People across the district are marking the centenary in a number of ways, but the Clayton Village WI has pulled out all the stops to create another 'yarn bomb' masterpiece.

The touching memorial, which currently adorns the village roundabout, has been a true labour of love for the group's members.

They started back in May to ensure the 5,000 poppies would be ready in time. In true dedication, some of the women even carried on making the poppies during their holidays.

It also features a poignant Tommy silhouette, which was cut out by Clayton-based joiner Phillip Wells, and bears the names of the 105 men from the village who died.

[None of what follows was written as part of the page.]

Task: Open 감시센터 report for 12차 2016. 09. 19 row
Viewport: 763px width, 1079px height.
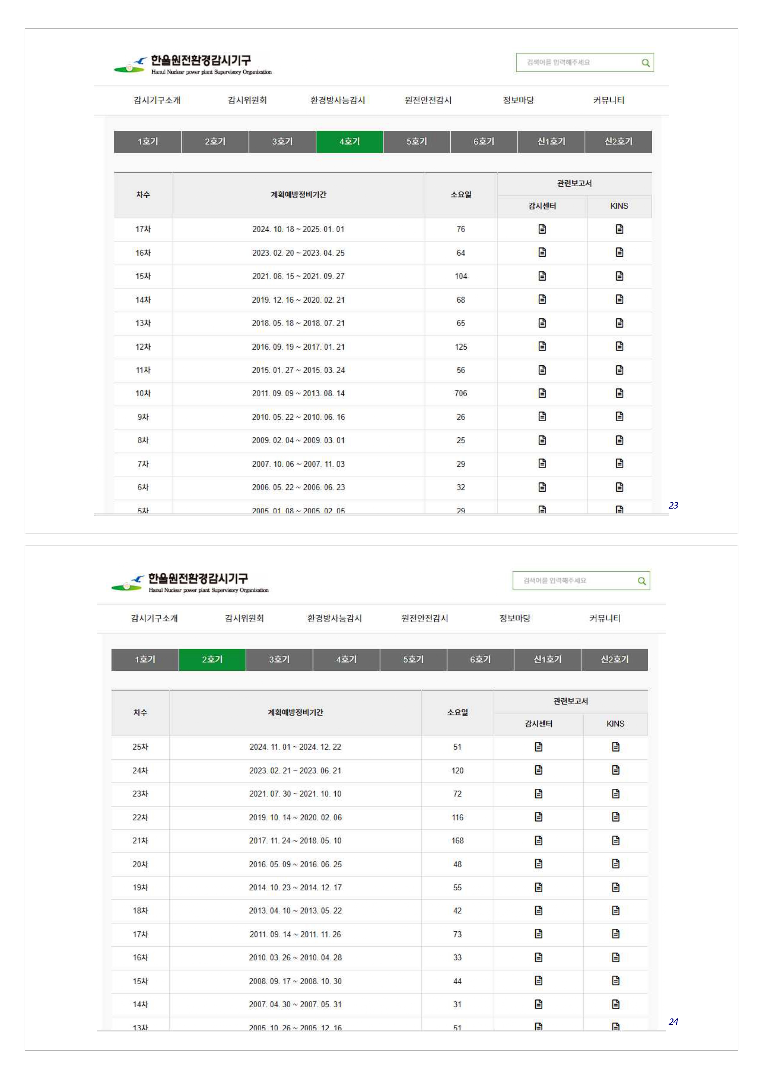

Animals killed in the war are also remembered with purple poppies on each corner of stone troughs on the roundabout. It's thought the animals who once drunk from the wells many years ago would have been commissioned for the war effort.

Alison Stork, Vice President of the Clayton Village WI, said the response to the memorial has been "overwhelming".

"We could not be more proud - and proud of the people of Clayton.

"We are absolutely thrilled."

She said the group had been inundated with positive comments about the display, with people saying they are proud to be from Clayton and how they have been moved by the tribute.

Alison was even stopped in the supermarket by someone praising it as "absolutely amazing".

Around 40 to 50 people have worked on the display, equating to countless hours since May.

"It's important that we remember - it was a massive sacrifice," said Alison.

She added: "Thank you to Clayton for the lovely comments - we are just so proud of it."

People in Queensbury have also been knitting and crocheting poppies over the past six months for a display at the Queensbury Community Partnership (QCP) on High Street, Queensbury. It will hang from the building's top window down to the main door and is due to be unveiled today.

Kathryn Halford, from QCP, said: "The youngest contributions came from the Brownies who have made their poppies by finger knitting them.

"These have been sewn on the display in the form of a wreath. We started sewing the display in October people have been dropping into QCP to help out - it’s been wonderful to see so many people getting involved in such a special commemorative celebration."